# Average growth and height.



## Anita11811 (May 10, 2011)

I have a 5 month old American Line German shepherd. Before i start, NO he is not a king or shiloh shepherd. So, like i said, He is 5 months old and is currently weighing in at 68.4lbs. he turns 6 months July 18th. He stands roughly around i would say 18-20in.(from paw to back, Not head) I am 5'7 and his parents stood about 7-8 in. higher then my knee. The mother weighed 110 and Father was 120. Neither have had hip displasia. Is this normal for such a young shepherd. He is eating 3 times a day (BB) and still is very easy to feel his ribs. I know i should be worried about his hips and bones, So i take him every month to the vet so they can check him out but so far, so good. How much did your pup weigh at 5 months, how tall? Is there another type of Shepherds that get so big? i have heard plenty stories of people with their Huge pure bred shepherds. Is it just the American Line shepherd thing? or is this something else. :gsdhead:

Give me your opinions on my huge baby. What should i do, and look out for. More or less excersise.

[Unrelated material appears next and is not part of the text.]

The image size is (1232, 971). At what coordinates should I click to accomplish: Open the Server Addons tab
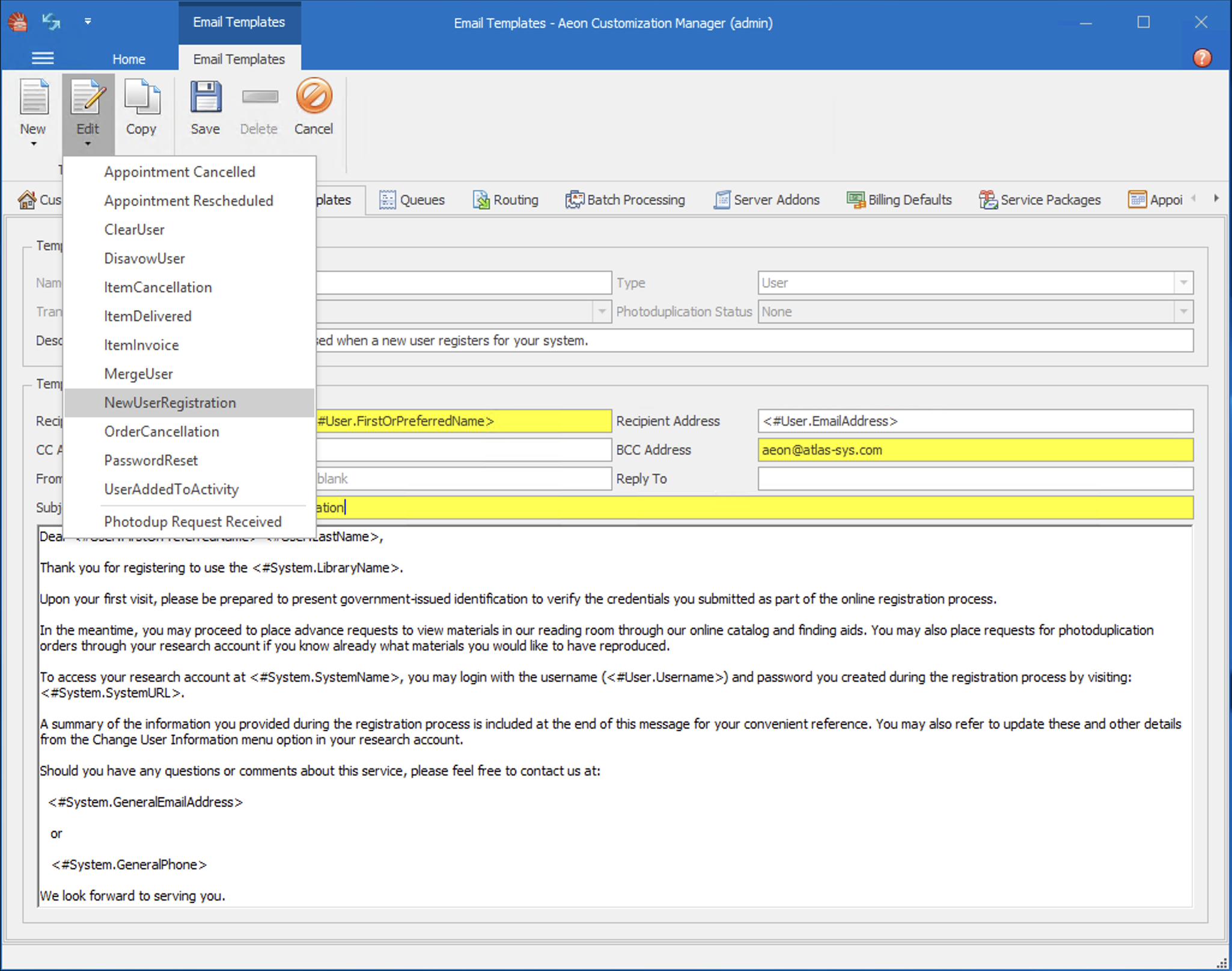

More or less food. 

thank you :gsdhead:


----------



## AutismDogGirl (Oct 7, 2010)

Anita11811 said:


> I have a 5 month old American Line German shepherd. Before i start, NO he is not a king or shiloh shepherd. So, like i said, He is 5 months old and is currently weighing in at 68.4lbs. he turns 6 months July 18th. He stands roughly around i would say 18-20in.(from paw to back, Not head) I am 5'7 and his parents stood about 7-8 in. higher then my knee. The mother weighed 110 and Father was 120. Neither have had hip displasia. Is this normal for such a young shepherd. He is eating 3 times a day (BB) and still is very easy to feel his ribs. I know i should be worried about his hips and bones, So i take him every month to the vet so they can check him out but so far, so good. How much did your pup weigh at 5 months, how tall? Is there another type of Shepherds that get so big? i have heard plenty stories of people with their Huge pure bred shepherds. Is it just the American Line shepherd thing? or is this something else. :gsdhead:
> 
> Give me your opinions on my huge baby. What should i do, and look out for. More or less excersise. More or less food.
> 
> thank you :gsdhead:


Can hou post a picture? My boy JUST turned t months and is 55LBS. And he is we inches tall. Will post photo soon


----------



## jdh520 (Jun 4, 2011)

Sounds like how mine was too. He was 100lbs at 9 months. Some genetics just get them that big. One thing I have realized is its so much more expensive once they get over 100lbs too. I have a picture of mine standing next to my mom who is 5'5 and he dwarfs her.


----------